▸ **What the task requires**
Please give back word for word the lines below, from the first one through the one with "Orga Systems (34, 1535)".

▸ **Collected data entries**
=== Begin Enclosure ===

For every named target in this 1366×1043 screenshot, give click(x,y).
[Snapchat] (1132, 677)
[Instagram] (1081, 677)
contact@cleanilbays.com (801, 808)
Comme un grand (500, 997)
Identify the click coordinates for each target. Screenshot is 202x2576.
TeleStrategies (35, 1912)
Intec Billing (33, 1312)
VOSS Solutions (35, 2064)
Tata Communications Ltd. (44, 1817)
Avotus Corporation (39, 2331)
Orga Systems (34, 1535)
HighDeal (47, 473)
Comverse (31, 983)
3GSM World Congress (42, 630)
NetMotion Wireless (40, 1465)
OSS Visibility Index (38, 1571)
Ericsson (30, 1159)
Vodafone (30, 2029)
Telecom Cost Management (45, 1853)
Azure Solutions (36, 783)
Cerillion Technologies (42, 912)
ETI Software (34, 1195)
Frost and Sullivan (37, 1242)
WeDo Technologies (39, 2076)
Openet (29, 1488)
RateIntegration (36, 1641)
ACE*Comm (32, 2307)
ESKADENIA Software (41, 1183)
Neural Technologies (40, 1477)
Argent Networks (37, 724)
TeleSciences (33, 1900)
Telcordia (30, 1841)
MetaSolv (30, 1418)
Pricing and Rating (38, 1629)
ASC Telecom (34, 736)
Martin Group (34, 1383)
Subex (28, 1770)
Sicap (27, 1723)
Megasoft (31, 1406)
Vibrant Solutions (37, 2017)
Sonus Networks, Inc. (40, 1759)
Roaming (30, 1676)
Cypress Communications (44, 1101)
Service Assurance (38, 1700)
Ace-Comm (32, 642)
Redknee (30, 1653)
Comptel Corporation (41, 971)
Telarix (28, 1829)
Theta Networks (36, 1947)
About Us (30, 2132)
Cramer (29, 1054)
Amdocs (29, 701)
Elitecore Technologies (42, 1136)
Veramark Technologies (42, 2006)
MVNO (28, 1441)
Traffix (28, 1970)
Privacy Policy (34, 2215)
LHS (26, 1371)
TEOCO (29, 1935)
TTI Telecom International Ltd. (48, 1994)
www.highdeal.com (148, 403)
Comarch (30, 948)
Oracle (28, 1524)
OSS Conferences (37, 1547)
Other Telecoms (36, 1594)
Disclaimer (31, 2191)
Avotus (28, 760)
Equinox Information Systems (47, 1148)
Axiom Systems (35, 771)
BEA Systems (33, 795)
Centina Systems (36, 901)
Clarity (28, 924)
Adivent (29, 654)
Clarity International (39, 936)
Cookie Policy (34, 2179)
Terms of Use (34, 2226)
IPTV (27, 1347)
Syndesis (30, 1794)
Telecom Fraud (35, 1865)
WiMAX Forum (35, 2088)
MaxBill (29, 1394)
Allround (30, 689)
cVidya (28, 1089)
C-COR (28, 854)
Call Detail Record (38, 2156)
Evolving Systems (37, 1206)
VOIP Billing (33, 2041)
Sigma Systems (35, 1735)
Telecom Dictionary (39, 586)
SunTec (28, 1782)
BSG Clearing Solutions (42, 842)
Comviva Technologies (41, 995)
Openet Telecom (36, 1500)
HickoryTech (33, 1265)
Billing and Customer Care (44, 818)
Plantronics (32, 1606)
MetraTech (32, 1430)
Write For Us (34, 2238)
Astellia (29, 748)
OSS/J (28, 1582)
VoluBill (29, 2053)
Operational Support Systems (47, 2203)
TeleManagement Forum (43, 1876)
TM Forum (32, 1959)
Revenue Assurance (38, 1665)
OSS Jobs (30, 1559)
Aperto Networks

=== End Enclosure ===

▸ **Solution for this exercise**
For every named target in this 1366×1043 screenshot, give click(x,y).
[Snapchat] (1132, 677)
[Instagram] (1081, 677)
contact@cleanilbays.com (801, 808)
Comme un grand (500, 997)
Identify the click coordinates for each target. Screenshot is 202x2576.
TeleStrategies (35, 1912)
Intec Billing (33, 1312)
VOSS Solutions (35, 2064)
Tata Communications Ltd. (44, 1817)
Avotus Corporation (39, 2331)
Orga Systems (34, 1535)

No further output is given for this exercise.